◆ **SOURCE RECORDS**
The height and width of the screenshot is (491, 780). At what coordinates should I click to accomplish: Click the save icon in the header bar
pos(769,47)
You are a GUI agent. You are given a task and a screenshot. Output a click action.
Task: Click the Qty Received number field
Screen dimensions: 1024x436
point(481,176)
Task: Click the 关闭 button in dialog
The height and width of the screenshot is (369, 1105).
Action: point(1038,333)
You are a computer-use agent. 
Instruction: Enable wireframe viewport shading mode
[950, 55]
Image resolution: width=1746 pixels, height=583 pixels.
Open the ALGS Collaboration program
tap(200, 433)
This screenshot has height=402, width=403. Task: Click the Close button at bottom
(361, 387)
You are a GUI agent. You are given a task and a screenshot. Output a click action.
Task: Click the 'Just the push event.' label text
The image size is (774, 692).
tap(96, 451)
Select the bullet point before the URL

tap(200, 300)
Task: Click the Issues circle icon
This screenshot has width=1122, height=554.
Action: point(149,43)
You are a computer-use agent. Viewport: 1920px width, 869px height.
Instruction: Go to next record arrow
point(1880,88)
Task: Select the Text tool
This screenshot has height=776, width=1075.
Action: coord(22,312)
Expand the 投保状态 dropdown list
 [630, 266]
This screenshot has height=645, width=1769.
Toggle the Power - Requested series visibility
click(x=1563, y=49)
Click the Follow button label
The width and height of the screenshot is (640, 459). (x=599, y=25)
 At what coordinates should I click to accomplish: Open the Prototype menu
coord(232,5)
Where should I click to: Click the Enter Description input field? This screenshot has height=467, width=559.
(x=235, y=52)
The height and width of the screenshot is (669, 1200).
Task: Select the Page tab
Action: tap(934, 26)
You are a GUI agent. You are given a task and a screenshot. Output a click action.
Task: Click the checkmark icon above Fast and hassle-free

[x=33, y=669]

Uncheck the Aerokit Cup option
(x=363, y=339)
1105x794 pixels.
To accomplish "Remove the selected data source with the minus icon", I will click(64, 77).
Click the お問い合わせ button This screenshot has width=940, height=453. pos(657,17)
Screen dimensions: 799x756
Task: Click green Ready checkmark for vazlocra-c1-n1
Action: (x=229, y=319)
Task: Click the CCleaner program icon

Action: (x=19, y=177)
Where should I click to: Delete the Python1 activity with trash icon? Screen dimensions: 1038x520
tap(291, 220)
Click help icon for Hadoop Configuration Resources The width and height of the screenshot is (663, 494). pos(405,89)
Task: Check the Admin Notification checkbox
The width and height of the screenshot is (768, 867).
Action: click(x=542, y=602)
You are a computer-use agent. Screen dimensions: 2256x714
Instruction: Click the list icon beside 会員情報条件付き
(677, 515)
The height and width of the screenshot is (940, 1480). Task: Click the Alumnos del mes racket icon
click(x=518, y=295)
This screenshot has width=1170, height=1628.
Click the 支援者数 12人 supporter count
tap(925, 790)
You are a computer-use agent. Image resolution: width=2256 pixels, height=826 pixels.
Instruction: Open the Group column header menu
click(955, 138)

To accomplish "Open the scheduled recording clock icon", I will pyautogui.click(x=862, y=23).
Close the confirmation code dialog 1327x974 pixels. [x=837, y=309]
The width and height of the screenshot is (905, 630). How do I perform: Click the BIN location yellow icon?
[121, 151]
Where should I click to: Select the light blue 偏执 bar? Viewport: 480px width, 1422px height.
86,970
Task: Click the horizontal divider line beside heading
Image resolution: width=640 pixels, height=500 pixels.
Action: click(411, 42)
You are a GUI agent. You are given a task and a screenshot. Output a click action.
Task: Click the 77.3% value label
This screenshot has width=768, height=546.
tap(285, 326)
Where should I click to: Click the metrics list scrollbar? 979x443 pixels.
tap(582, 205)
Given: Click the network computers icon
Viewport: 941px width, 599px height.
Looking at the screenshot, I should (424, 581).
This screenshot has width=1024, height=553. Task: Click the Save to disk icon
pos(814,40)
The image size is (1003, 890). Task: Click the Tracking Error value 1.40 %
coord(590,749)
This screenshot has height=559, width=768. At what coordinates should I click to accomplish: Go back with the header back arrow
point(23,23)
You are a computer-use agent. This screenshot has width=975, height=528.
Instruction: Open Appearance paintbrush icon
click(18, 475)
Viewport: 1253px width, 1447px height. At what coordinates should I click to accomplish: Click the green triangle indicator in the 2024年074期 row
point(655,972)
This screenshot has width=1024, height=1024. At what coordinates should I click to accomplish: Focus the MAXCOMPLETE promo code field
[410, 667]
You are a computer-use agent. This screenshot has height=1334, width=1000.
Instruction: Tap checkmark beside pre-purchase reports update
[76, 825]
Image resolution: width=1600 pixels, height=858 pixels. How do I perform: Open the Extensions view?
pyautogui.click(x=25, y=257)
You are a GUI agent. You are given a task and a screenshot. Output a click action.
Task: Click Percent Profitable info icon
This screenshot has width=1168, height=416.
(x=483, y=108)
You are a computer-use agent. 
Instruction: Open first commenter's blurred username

◆ **THE TASK**
All of the data should be retyped exactly.

◆ **SOLUTION BELOW**
The height and width of the screenshot is (491, 780). At what coordinates should I click to accomplish: Click the save icon in the header bar
pos(769,47)
You are a GUI agent. You are given a task and a screenshot. Output a click action.
Task: Click the Qty Received number field
Screen dimensions: 1024x436
point(481,176)
Task: Click the 关闭 button in dialog
The height and width of the screenshot is (369, 1105).
Action: point(1038,333)
You are a computer-use agent. 
Instruction: Enable wireframe viewport shading mode
[950, 55]
Image resolution: width=1746 pixels, height=583 pixels.
Open the ALGS Collaboration program
tap(200, 433)
This screenshot has height=402, width=403. Task: Click the Close button at bottom
(361, 387)
You are a GUI agent. You are given a task and a screenshot. Output a click action.
Task: Click the 'Just the push event.' label text
The image size is (774, 692).
tap(96, 451)
Select the bullet point before the URL

tap(200, 300)
Task: Click the Issues circle icon
This screenshot has width=1122, height=554.
Action: point(149,43)
You are a computer-use agent. Viewport: 1920px width, 869px height.
Instruction: Go to next record arrow
point(1880,88)
Task: Select the Text tool
This screenshot has height=776, width=1075.
Action: coord(22,312)
Expand the 投保状态 dropdown list
 [630, 266]
This screenshot has height=645, width=1769.
Toggle the Power - Requested series visibility
click(x=1563, y=49)
Click the Follow button label
The width and height of the screenshot is (640, 459). (x=599, y=25)
 At what coordinates should I click to accomplish: Open the Prototype menu
coord(232,5)
Where should I click to: Click the Enter Description input field? This screenshot has height=467, width=559.
(x=235, y=52)
The height and width of the screenshot is (669, 1200).
Task: Select the Page tab
Action: tap(934, 26)
You are a GUI agent. You are given a task and a screenshot. Output a click action.
Task: Click the checkmark icon above Fast and hassle-free

[x=33, y=669]

Uncheck the Aerokit Cup option
(x=363, y=339)
1105x794 pixels.
To accomplish "Remove the selected data source with the minus icon", I will click(64, 77).
Click the お問い合わせ button This screenshot has width=940, height=453. pos(657,17)
Screen dimensions: 799x756
Task: Click green Ready checkmark for vazlocra-c1-n1
Action: (x=229, y=319)
Task: Click the CCleaner program icon

Action: (x=19, y=177)
Where should I click to: Delete the Python1 activity with trash icon? Screen dimensions: 1038x520
tap(291, 220)
Click help icon for Hadoop Configuration Resources The width and height of the screenshot is (663, 494). pos(405,89)
Task: Check the Admin Notification checkbox
The width and height of the screenshot is (768, 867).
Action: click(x=542, y=602)
You are a computer-use agent. Screen dimensions: 2256x714
Instruction: Click the list icon beside 会員情報条件付き
(677, 515)
The height and width of the screenshot is (940, 1480). Task: Click the Alumnos del mes racket icon
click(x=518, y=295)
This screenshot has width=1170, height=1628.
Click the 支援者数 12人 supporter count
tap(925, 790)
You are a computer-use agent. Image resolution: width=2256 pixels, height=826 pixels.
Instruction: Open the Group column header menu
click(955, 138)

To accomplish "Open the scheduled recording clock icon", I will pyautogui.click(x=862, y=23).
Close the confirmation code dialog 1327x974 pixels. [x=837, y=309]
The width and height of the screenshot is (905, 630). How do I perform: Click the BIN location yellow icon?
[121, 151]
Where should I click to: Select the light blue 偏执 bar? Viewport: 480px width, 1422px height.
86,970
Task: Click the horizontal divider line beside heading
Image resolution: width=640 pixels, height=500 pixels.
Action: click(411, 42)
You are a GUI agent. You are given a task and a screenshot. Output a click action.
Task: Click the 77.3% value label
This screenshot has width=768, height=546.
tap(285, 326)
Where should I click to: Click the metrics list scrollbar? 979x443 pixels.
tap(582, 205)
Given: Click the network computers icon
Viewport: 941px width, 599px height.
Looking at the screenshot, I should (424, 581).
This screenshot has width=1024, height=553. Task: Click the Save to disk icon
pos(814,40)
The image size is (1003, 890). Task: Click the Tracking Error value 1.40 %
coord(590,749)
This screenshot has height=559, width=768. At what coordinates should I click to accomplish: Go back with the header back arrow
point(23,23)
You are a computer-use agent. This screenshot has width=975, height=528.
Instruction: Open Appearance paintbrush icon
click(18, 475)
Viewport: 1253px width, 1447px height. At what coordinates should I click to accomplish: Click the green triangle indicator in the 2024年074期 row
point(655,972)
This screenshot has width=1024, height=1024. At what coordinates should I click to accomplish: Focus the MAXCOMPLETE promo code field
[410, 667]
You are a computer-use agent. This screenshot has height=1334, width=1000.
Instruction: Tap checkmark beside pre-purchase reports update
[76, 825]
Image resolution: width=1600 pixels, height=858 pixels. How do I perform: Open the Extensions view?
pyautogui.click(x=25, y=257)
You are a GUI agent. You are given a task and a screenshot. Output a click action.
Task: Click Percent Profitable info icon
This screenshot has width=1168, height=416.
(x=483, y=108)
You are a computer-use agent. 
Instruction: Open first commenter's blurred username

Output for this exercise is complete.